The second of three new terms I learned in January (from my colleagues at Sametz Blackstone, a design firm with whom we're partnering) that captured my curiosity was "graceful degradation," another way of saying (per Wikipedia) "fault tolerance." However, it's a very particular kind of fault tolerance.
Having been mostly focused on internal-facing applications of SharePoint in the past (team collaboration, intranets, business intelligence, enterprise content management, etc.), our team has had a fair degree of control, or at least predictability, around the client/browser experience. As we see and deal with more external (extranet and internet-facing) applications of SharePoint, we don't, and graceful degradation becomes more important.
Simply put, graceful degradation is what a good web developer ensures happens when users use non-optimized applications (typically different web browsers) to consume a web application. For example:
- If you built a really cool Flash application on the home page of a website, what do users without the latest version of Flash see when they go there?
- If you use CSS3 to develop some really cool navigational elements, how will users with "legacy" browsers that don't support CSS3 be able to navigate your site?
- If you depend on a SilverLight web part, what will users using, for example, an old version of Opera as their browser see when they go there?
- How will the user experience on your site vary across platforms: PCs, Macs, mobile phones, tablets?
Although I was familiar with the concepts of fault tolerance and cross-platform testing, I really liked the sound of the term "graceful degradation." My hearing it and seeing it in my colleagues' work reinforces the need to include thoughtful planning and design, combined with thorough testing in our work to ensure it as we perform more internet-facing development where we can't control, or even predict, what browser, or even what client, users will use to consume our applications.

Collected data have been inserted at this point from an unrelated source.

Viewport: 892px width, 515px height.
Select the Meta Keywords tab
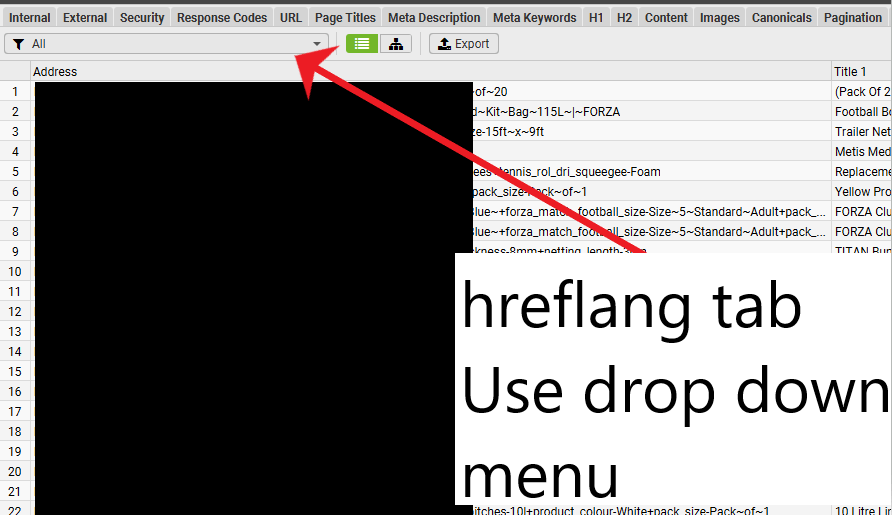534,18
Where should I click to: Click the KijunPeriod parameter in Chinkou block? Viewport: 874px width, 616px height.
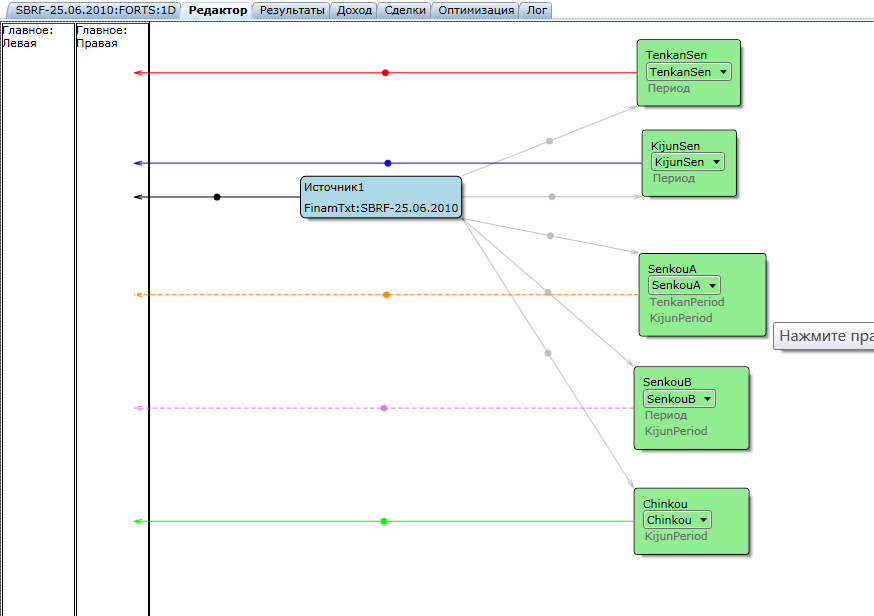click(x=676, y=536)
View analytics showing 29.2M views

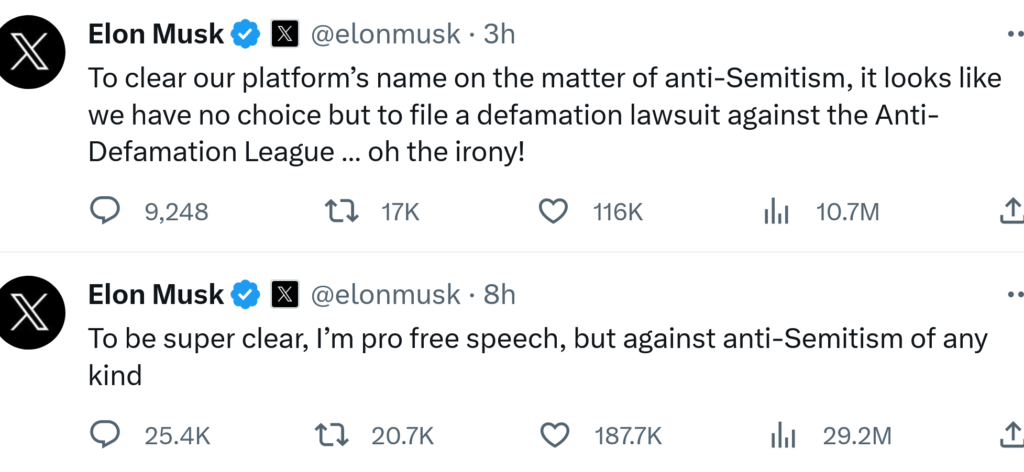pos(781,435)
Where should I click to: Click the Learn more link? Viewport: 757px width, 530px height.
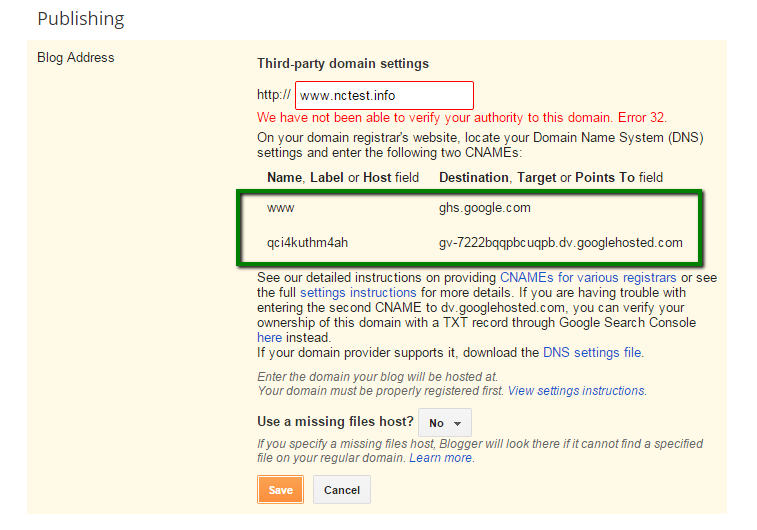click(440, 458)
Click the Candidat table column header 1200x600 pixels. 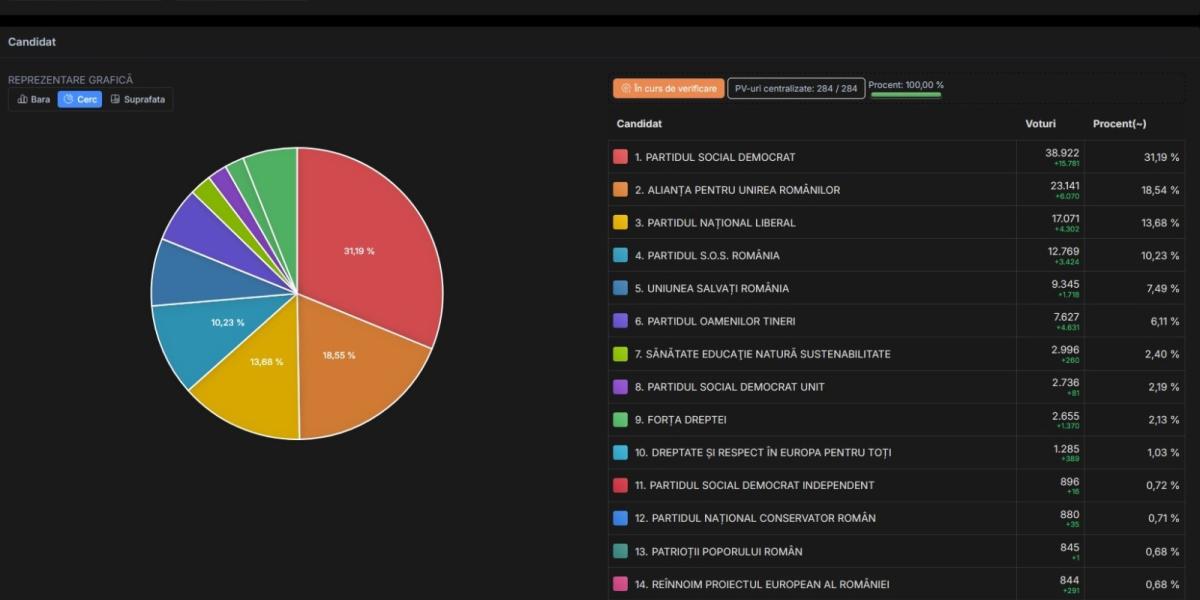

Don Norman had an interesting comment along these lines in his latest book (Living with Complexity). His starting point is the real world: if I make a mistake in the physical world, there is often not a graceful failure. I push the wrong button and nothing happens, or I break things and learn not to do that again. He makes a connection back to design in general: incorrect actions should become more obvious, rather than trying to account for every possible mistake and coding around them.
That said, your examples are more mistakes made on the backend (by the designer) than by the user. It shouldn't be the user's fault for using IE6 or an old computer that doesn't render your graphics beautifully.
Posted by: jackvinson | February 14, 2011 at 08:18 AM
Thanks, Jack, I will give Don Norman's book a look. It sounds interesting, and I've been spending more time reading about design and systems thinking as I've been exposed more to Web Development and interactive firm partners.